# Supplied data:

**********

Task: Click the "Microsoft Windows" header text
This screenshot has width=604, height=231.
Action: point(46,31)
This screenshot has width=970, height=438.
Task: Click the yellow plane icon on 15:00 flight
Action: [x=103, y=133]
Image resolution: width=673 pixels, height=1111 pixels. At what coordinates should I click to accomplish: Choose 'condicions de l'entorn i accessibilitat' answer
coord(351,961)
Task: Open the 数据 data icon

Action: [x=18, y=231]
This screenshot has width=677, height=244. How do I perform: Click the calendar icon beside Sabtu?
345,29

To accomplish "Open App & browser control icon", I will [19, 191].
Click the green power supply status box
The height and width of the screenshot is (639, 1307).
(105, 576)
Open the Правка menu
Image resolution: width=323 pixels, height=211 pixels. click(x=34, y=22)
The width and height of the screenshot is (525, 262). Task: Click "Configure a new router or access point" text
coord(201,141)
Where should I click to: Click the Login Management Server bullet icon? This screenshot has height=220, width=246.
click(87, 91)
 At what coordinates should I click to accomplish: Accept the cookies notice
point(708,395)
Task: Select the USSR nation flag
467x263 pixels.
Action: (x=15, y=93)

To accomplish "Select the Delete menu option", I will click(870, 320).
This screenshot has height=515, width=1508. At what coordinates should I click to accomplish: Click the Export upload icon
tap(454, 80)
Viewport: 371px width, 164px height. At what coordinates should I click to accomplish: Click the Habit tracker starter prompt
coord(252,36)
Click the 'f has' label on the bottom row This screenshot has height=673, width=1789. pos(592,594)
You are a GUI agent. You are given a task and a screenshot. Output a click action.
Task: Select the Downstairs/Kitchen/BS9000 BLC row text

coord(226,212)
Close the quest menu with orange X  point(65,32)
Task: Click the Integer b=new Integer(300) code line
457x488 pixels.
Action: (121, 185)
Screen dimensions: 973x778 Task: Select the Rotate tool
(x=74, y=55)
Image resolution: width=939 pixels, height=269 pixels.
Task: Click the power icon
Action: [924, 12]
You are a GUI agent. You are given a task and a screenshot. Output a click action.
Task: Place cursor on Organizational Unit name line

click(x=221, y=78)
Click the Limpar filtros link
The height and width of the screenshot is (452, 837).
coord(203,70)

**********

Wherever a line of the data above contains "will", copy that line.

To accomplish "Open App & browser control icon", I will [19, 191].
To accomplish "Select the Delete menu option", I will click(870, 320).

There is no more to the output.